Cavia: Camera-controllable Multi-view Video Diffusion with View-Integrated Attention
Dejia Xu, Yifan Jiang, Chen Huang, Liangchen Song, Thorsten Gernoth, Liangliang Cao, Zhangyang Wang, Hao Tang
2024-10-15

Summary
This paper introduces Cavia, a new framework that allows users to create videos from images while controlling the camera angles and ensuring the videos look consistent from different viewpoints.
What's the problem?
While there have been great advancements in generating videos from images, existing methods struggle with two main issues: maintaining a consistent 3D appearance in the generated frames and allowing users to control the camera movements effectively. Many current techniques can only handle simple camera paths or fail to produce coherent videos when viewed from different angles.
What's the solution?
Cavia addresses these problems by using a new approach called view-integrated attention, which improves how the model understands both the viewpoint and the timing of movements in the video.
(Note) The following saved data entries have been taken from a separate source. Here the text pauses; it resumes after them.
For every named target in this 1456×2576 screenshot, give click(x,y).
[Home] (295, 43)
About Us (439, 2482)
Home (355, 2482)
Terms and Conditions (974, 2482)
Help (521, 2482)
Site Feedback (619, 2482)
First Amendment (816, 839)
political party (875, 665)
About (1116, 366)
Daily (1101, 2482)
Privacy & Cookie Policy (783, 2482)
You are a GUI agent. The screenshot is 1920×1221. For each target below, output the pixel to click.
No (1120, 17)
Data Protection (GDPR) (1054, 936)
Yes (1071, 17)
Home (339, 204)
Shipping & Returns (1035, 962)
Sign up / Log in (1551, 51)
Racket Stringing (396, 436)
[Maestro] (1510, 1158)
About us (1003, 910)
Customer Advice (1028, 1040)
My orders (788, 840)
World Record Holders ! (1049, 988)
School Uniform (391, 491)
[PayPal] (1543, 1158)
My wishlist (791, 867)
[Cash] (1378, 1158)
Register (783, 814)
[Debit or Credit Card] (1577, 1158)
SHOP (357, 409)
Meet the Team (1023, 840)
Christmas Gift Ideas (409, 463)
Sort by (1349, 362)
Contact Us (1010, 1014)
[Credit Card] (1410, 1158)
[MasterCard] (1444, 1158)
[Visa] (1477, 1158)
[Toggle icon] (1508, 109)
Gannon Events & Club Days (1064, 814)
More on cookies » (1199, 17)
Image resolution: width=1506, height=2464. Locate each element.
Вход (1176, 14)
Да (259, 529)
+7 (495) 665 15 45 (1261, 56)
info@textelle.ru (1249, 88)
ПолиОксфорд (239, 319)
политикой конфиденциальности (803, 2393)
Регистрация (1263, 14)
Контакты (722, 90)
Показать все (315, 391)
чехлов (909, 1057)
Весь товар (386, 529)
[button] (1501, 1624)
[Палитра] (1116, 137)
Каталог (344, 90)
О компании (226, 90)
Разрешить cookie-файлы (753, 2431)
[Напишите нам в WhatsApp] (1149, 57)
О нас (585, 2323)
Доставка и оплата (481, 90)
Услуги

This framework can take an input image and generate multiple videos that are consistent over time and across different camera angles. It also allows for training with various types of video data, including static scenes and dynamic objects, enhancing its flexibility.
Why it matters?
This research is important because it pushes the boundaries of video generation technology, making it easier for creators to produce high-quality videos that look realistic from multiple perspectives. By allowing precise control over camera movements while maintaining visual consistency, Cavia can be a valuable tool in fields like filmmaking, gaming, and virtual reality.
Abstract
In recent years there have been remarkable breakthroughs in image-to-video generation. However, the 3D consistency and camera controllability of generated frames have remained unsolved. Recent studies have attempted to incorporate camera control into the generation process, but their results are often limited to simple trajectories or lack the ability to generate consistent videos from multiple distinct camera paths for the same scene. To address these limitations, we introduce Cavia, a novel framework for camera-controllable, multi-view video generation, capable of converting an input image into multiple spatiotemporally consistent videos. Our framework extends the spatial and temporal attention modules into view-integrated attention modules, improving both viewpoint and temporal consistency. This flexible design allows for joint training with diverse curated data sources, including scene-level static videos, object-level synthetic multi-view dynamic videos, and real-world monocular dynamic videos. To our best knowledge, Cavia is the first of its kind that allows the user to precisely specify camera motion while obtaining object motion. Extensive experiments demonstrate that Cavia surpasses state-of-the-art methods in terms of geometric consistency and perceptual quality. Project Page: https://ir1d.github.io/Cavia/